Write out the items below again, switching every "At what coordinates should I click to accomplish" to "Which spot should I click to carry out" and leaving the rest unchanged.

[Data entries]
▼

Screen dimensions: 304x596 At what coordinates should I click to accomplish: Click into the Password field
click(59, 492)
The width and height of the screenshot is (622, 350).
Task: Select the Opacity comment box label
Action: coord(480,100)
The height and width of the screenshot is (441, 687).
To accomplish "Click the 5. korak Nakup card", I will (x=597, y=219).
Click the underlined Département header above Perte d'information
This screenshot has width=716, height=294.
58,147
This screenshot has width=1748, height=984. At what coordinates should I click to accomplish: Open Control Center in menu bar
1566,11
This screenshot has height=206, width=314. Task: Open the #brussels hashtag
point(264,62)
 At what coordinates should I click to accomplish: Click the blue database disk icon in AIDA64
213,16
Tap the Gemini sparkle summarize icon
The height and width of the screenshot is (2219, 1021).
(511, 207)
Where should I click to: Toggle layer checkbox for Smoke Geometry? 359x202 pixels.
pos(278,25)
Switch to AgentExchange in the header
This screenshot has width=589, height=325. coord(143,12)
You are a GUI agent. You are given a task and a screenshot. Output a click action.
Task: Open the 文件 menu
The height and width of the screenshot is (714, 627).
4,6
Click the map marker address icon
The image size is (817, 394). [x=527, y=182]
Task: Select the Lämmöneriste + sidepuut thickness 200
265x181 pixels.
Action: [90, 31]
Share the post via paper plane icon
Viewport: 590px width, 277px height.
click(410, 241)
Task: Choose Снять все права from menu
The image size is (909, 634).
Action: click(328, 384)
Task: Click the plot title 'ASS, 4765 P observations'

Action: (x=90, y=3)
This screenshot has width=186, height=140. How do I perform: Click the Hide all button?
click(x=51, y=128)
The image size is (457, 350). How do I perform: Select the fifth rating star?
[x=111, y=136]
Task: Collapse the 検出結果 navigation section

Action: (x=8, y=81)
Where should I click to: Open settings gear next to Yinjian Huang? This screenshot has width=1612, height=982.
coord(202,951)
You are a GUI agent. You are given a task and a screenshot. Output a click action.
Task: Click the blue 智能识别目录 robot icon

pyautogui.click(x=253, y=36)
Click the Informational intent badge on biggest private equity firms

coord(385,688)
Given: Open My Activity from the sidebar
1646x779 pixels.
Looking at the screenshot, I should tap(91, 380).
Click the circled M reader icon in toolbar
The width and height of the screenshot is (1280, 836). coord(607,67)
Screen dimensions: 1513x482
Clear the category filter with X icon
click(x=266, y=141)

▲

* [Correct result]:
Screen dimensions: 304x596 Which spot should I click to carry out: Click into the Password field
click(59, 492)
The width and height of the screenshot is (622, 350).
Task: Select the Opacity comment box label
Action: coord(480,100)
The height and width of the screenshot is (441, 687).
To accomplish "Click the 5. korak Nakup card", I will (x=597, y=219).
Click the underlined Département header above Perte d'information
This screenshot has width=716, height=294.
58,147
This screenshot has width=1748, height=984. Which spot should I click to carry out: Open Control Center in menu bar
1566,11
This screenshot has height=206, width=314. Task: Open the #brussels hashtag
point(264,62)
 Which spot should I click to carry out: Click the blue database disk icon in AIDA64
213,16
Tap the Gemini sparkle summarize icon
The height and width of the screenshot is (2219, 1021).
(511, 207)
Where should I click to: Toggle layer checkbox for Smoke Geometry? 359x202 pixels.
pos(278,25)
Switch to AgentExchange in the header
This screenshot has width=589, height=325. coord(143,12)
You are a GUI agent. You are given a task and a screenshot. Output a click action.
Task: Open the 文件 menu
The height and width of the screenshot is (714, 627).
4,6
Click the map marker address icon
The image size is (817, 394). [x=527, y=182]
Task: Select the Lämmöneriste + sidepuut thickness 200
265x181 pixels.
Action: [90, 31]
Share the post via paper plane icon
Viewport: 590px width, 277px height.
click(410, 241)
Task: Choose Снять все права from menu
The image size is (909, 634).
Action: click(328, 384)
Task: Click the plot title 'ASS, 4765 P observations'

Action: (x=90, y=3)
This screenshot has width=186, height=140. How do I perform: Click the Hide all button?
click(x=51, y=128)
The image size is (457, 350). How do I perform: Select the fifth rating star?
[x=111, y=136]
Task: Collapse the 検出結果 navigation section

Action: (x=8, y=81)
Where should I click to: Open settings gear next to Yinjian Huang? This screenshot has width=1612, height=982.
coord(202,951)
You are a GUI agent. You are given a task and a screenshot. Output a click action.
Task: Click the blue 智能识别目录 robot icon

pyautogui.click(x=253, y=36)
Click the Informational intent badge on biggest private equity firms

coord(385,688)
Given: Open My Activity from the sidebar
1646x779 pixels.
Looking at the screenshot, I should tap(91, 380).
Click the circled M reader icon in toolbar
The width and height of the screenshot is (1280, 836). coord(607,67)
Screen dimensions: 1513x482
Clear the category filter with X icon
click(x=266, y=141)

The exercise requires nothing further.